Enterprise Acquisition Corp. – STILL IN REGISTRATION

Number of units being offered: 25,000,000

Proposed price per unit: $10.00

Terms of deal: One share of common stock and a warrant to purchase one additional shares of common stock at $7.50 per share.

Underwriter: Landenburg, Thalman & Co., Inc.

Proposed ticker symbols

Common stock: EST

Warrants: EST-WT

Units: EST-U

Common shares to be outstanding subsequent to IPO: 31,250,000

Shares to be held by public shareholders: 25,000,000

Shares held by insiders: 6,250,000

Percentage held by public shareholders: 80.00%

Gross proceeds being raised: $250 million

Net proceeds to be held in escrow: $245,200,000 (includes $6 million from the sale of warrants to the insiders and $7.5 million in commissions deferred by the underwriter). Up to $2.45 million of the post-offering interest earned on the trust fund balance may be used to finance the search for an acquisition candidate.

Escrowed proceeds per share applicable to future public shareholders: $9.81

Date of IPO: N/A

Date of original filing: August 6, 2007

Current stock price

Common stock: N/A

Warrants: N/A

Units: $10.00

Insider shares: 6,250,000 shares purchased at $.004 per share. Total proceeds: $25,000.

Restrictions on insider shares: The common shares shall remain in escrow until 180 days after the consummation of an acquisition, or the liquidation of the company.

Other insider requirements: Certain of the insiders have agreed to purchase 6,000,000 warrants (@ $1.00 per warrant) in a private placement prior to the offering. The total proceeds of $6 million will be placed into the trust account.

The underwriter has agreed to defer sales commissions in the amount of $7.5 million.

In the event that the company is liquidated, the insiders will not receive any of the escrowed proceeds.

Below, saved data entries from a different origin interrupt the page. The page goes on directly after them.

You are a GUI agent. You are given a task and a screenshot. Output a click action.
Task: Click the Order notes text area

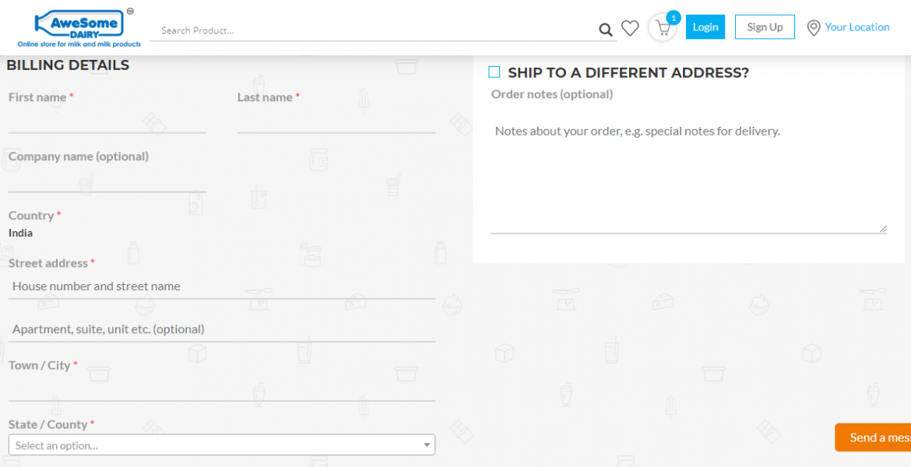pyautogui.click(x=688, y=175)
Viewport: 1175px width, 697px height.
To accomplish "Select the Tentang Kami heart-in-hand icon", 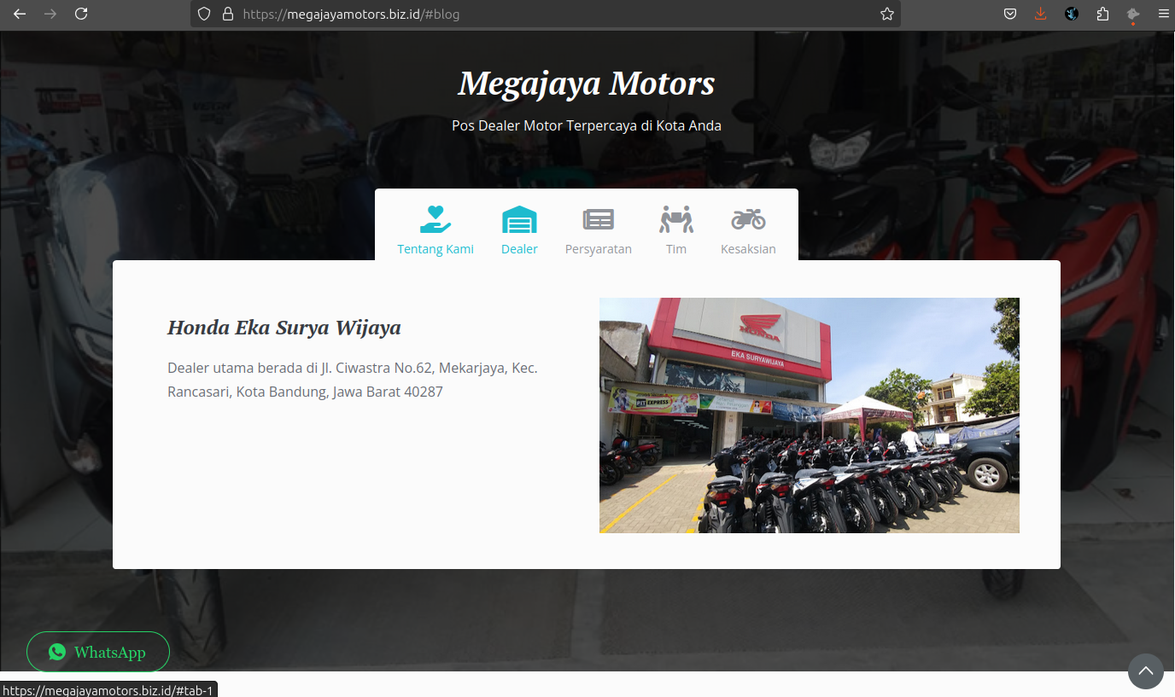I will pos(435,220).
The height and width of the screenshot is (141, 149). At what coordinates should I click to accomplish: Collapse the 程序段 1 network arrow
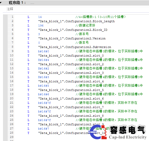(1, 3)
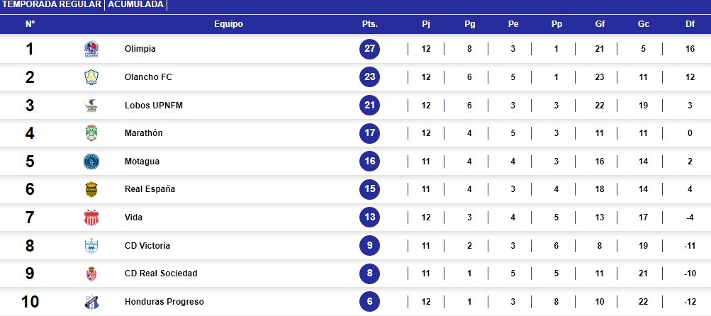Screen dimensions: 711x316
Task: Click the Gf column header
Action: point(600,24)
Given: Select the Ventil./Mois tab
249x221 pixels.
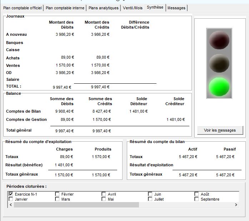Looking at the screenshot, I should click(132, 8).
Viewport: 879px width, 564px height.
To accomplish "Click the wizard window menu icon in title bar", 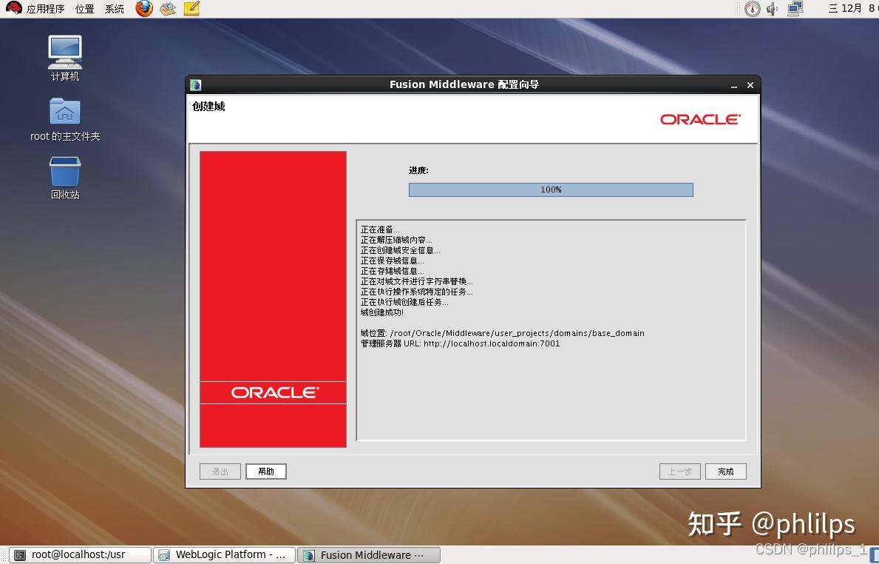I will pyautogui.click(x=195, y=85).
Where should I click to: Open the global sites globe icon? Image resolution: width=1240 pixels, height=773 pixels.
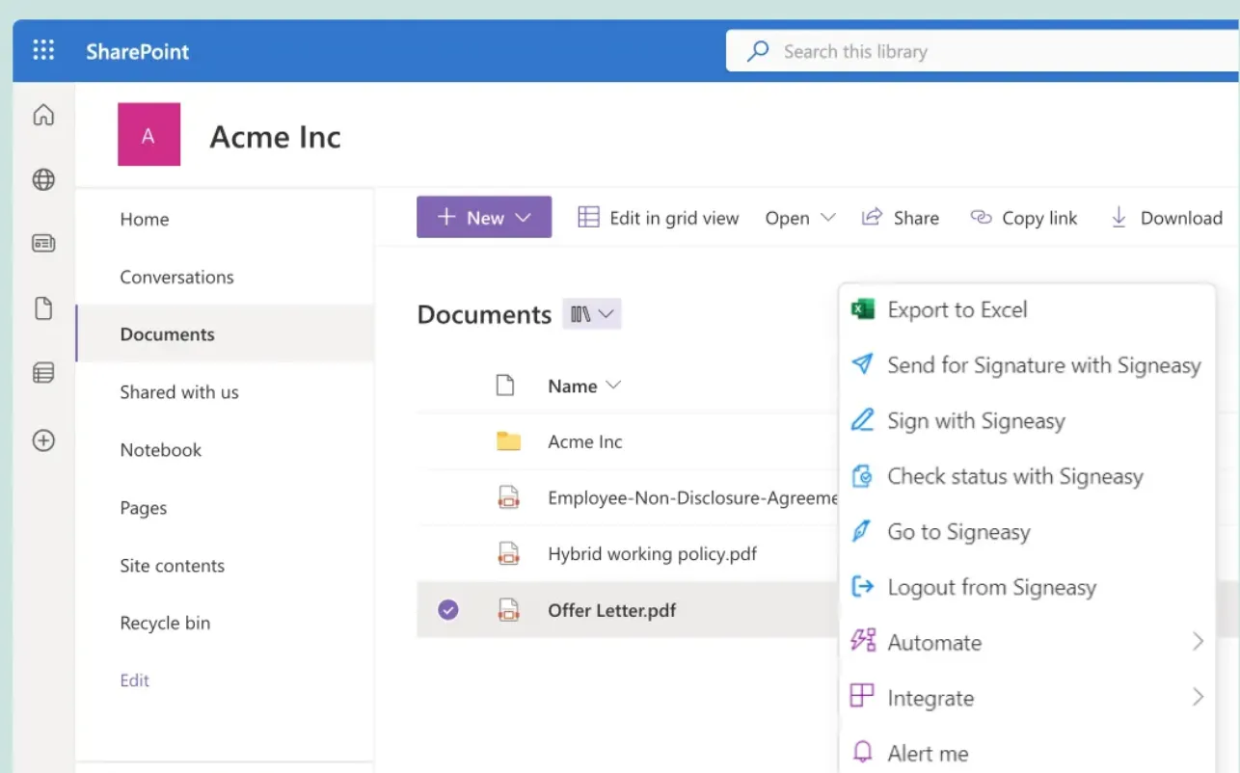pos(42,179)
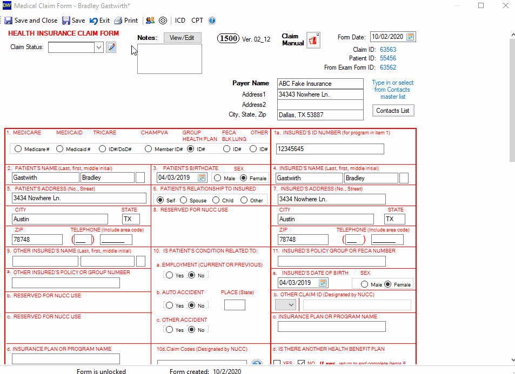Click the Exit arrow icon

pos(93,21)
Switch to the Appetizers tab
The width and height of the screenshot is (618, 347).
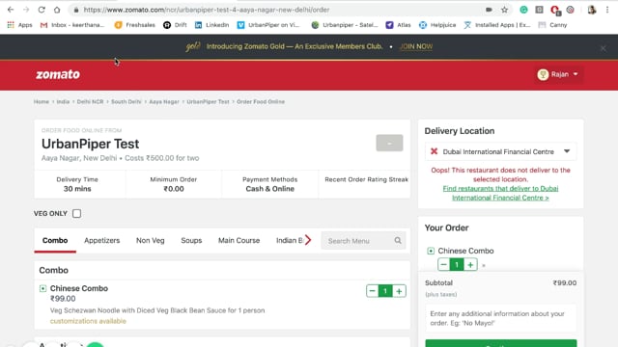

Description of business: We are a recently organized Delaware blank check company incorporated on July 9, 2007 in order to serve as a vehicle for the acquisition of one or more operating businesses. Our efforts in identifying a prospective target business will not be limited to a particular industry. However, our management team has extensive experience in the media and entertainment, technology, consumer products, telecommunications and real estate development industries and we may consider an acquisition in one or more of these sectors. In addition, given our management team’s substantial experience in creating and building brand names, we will likely focus on an acquisition where we can leverage our management team’s brand-building strength.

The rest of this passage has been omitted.